:: Task goal ::
Tally the lines below that contain the word "will". Only the total should be given.

:: Exercise data ::
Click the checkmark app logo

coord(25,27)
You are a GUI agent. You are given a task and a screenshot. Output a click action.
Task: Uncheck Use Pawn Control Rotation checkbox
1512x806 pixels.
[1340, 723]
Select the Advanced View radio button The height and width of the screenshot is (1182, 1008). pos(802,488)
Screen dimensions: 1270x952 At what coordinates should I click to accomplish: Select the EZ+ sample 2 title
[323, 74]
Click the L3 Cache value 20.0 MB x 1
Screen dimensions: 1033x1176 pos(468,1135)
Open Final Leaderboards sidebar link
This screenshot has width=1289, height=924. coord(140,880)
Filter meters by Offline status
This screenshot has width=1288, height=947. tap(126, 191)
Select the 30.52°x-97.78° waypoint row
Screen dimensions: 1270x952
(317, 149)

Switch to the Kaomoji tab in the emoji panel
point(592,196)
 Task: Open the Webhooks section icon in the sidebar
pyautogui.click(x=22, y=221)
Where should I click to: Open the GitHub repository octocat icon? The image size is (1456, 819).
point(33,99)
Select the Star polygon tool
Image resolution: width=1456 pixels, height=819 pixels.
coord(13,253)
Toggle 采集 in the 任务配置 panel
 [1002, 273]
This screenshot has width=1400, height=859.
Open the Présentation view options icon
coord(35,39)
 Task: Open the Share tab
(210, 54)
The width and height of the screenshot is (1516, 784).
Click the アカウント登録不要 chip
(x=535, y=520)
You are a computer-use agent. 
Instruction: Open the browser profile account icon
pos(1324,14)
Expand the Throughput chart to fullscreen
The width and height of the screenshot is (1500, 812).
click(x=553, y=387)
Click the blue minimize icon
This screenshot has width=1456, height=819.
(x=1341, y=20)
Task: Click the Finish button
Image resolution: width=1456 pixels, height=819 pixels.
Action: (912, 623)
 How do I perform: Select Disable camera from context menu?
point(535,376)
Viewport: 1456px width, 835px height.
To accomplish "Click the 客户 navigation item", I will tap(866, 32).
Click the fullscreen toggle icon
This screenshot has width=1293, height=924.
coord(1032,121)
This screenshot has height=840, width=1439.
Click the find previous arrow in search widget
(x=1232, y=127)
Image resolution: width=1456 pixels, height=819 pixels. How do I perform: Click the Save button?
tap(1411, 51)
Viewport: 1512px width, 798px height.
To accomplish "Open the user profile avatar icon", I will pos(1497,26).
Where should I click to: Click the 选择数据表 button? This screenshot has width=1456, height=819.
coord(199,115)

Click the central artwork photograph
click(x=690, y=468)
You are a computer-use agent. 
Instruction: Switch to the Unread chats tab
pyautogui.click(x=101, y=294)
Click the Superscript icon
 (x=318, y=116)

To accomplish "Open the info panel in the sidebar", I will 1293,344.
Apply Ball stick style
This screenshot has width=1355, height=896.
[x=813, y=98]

:: Task result ::
3